Los depósitos sedimentarios del Barremiense se distribuyen en dos unidades litoestratigráficas, relacionadas por un cambio lateral de facies: la Formación Areniscas de El Collado y la Formación Calizas de La Huérgina. Mientras que los depósitos aluviales siliciclásticos de la Formación El Collado ocupan las áreas marginales de la Cuenca de la Serranía de Cuenca, la Formación La Huérgina se extiende por todo el área central de la cuenca, y está compuesta por un gran número de facies depositadas en ambientes aluviales distales, palustres y lacustres.

El registro más potente de la Formación La Huérguina de toda la Cuenca Ibérica se encuentra en la Cubeta de Las Hoyas, que se rellenó con casi 400 m. de sedimentos aluviales distales, palustres y lacustres. El registro sedimentario de la Cubeta de Las Hoyas se puede dividir en cuatro secuencias deposicionales diferentes separadas por discordancias o paraconformidades locales. De base a techo estas unidades han sido informalmente nombradas como: Rambla de Las Cruces I, Rambla de Las Cruces II, Pocillo del Pozuelo y Hoya de la Madre de Las Latas (Fregenal Martínez, 1998; Fregenal Martínez y Meléndez, 2000; Freganl y Buscalioni, 2009).

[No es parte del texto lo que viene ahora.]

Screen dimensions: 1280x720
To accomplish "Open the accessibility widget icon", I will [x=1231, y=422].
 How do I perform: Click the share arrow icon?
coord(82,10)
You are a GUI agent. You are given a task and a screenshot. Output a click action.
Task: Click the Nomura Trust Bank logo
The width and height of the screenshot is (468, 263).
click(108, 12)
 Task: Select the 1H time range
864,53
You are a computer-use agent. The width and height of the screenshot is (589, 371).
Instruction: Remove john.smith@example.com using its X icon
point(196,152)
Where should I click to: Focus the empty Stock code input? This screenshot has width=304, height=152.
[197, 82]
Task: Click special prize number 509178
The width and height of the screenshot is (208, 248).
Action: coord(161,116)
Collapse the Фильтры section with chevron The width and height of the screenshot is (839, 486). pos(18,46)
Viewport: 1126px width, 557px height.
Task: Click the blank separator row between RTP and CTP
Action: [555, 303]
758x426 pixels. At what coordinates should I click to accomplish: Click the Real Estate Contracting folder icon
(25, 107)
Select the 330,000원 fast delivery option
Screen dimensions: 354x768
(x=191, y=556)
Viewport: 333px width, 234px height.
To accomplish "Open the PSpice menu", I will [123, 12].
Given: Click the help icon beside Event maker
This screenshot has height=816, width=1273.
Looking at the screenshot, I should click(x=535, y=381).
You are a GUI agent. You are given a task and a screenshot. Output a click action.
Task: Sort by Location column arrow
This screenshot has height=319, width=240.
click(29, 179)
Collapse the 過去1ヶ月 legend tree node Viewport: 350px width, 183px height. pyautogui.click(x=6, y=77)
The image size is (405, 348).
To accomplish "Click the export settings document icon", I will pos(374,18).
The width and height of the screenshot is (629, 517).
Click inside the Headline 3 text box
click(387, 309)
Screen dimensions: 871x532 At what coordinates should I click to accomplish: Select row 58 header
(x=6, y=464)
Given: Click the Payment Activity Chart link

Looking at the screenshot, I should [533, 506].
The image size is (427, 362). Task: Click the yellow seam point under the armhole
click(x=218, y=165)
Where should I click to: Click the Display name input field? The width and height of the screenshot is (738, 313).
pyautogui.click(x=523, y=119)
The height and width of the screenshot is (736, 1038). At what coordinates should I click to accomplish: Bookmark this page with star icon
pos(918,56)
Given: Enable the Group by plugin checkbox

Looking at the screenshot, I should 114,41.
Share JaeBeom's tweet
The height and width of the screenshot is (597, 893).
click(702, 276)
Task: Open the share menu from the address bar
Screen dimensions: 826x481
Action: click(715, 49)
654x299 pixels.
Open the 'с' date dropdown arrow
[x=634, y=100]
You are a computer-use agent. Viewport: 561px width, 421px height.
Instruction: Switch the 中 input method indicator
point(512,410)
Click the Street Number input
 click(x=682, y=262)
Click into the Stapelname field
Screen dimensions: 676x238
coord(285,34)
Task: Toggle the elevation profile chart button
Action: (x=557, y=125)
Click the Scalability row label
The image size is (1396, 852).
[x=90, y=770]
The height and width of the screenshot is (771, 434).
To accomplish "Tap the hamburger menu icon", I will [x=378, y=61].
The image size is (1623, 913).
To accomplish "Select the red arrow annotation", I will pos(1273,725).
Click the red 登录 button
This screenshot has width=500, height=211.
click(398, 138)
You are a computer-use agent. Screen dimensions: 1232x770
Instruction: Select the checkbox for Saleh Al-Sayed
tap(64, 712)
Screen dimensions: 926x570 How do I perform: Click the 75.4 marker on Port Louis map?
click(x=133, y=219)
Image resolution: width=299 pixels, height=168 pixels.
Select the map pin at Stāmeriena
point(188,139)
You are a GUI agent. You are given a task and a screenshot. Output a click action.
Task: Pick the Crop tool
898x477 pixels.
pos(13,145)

Los sedimentos fosilíferos de Las Hoyas pertenecen a la secuencia de la Rambla de Las Cruces II. Estos sedimentos están formados por calizas finamente laminadas, compuestas casi totalmente por carbonato cálcico y una pequeña fracción de arcillas y materia orgánica. Las calizas fosilíferas rítmica y finamente laminadas se formaron en un área lacustre cubierta por gruesos tapetes microbianos. Durante las inundaciones estacionales, o en periodos húmedos prolongados de mayor duración, el ambiente estaba dominado por una sedimentación típicamente lacustre, consistente en el desarrollo de procesos de decantación, precipitación química y bioinducida de carbonato cálcico y el crecimiento de delgados tapetes microbianos. Estos tapetes microbianos crecían masivamente durante los periodos áridos, cuando la columna de agua se encontraba reducida probablemente a tan solo unos pocos centímetros. Así, la sedimentación durante estos periodos queda definida por el desarrollo de tapetes, alternando con láminas de sedimento carbonatado detrítico de grano muy fino con fragmentos de plantas y otros restos orgánicos transportados durante inundaciones ocasionales.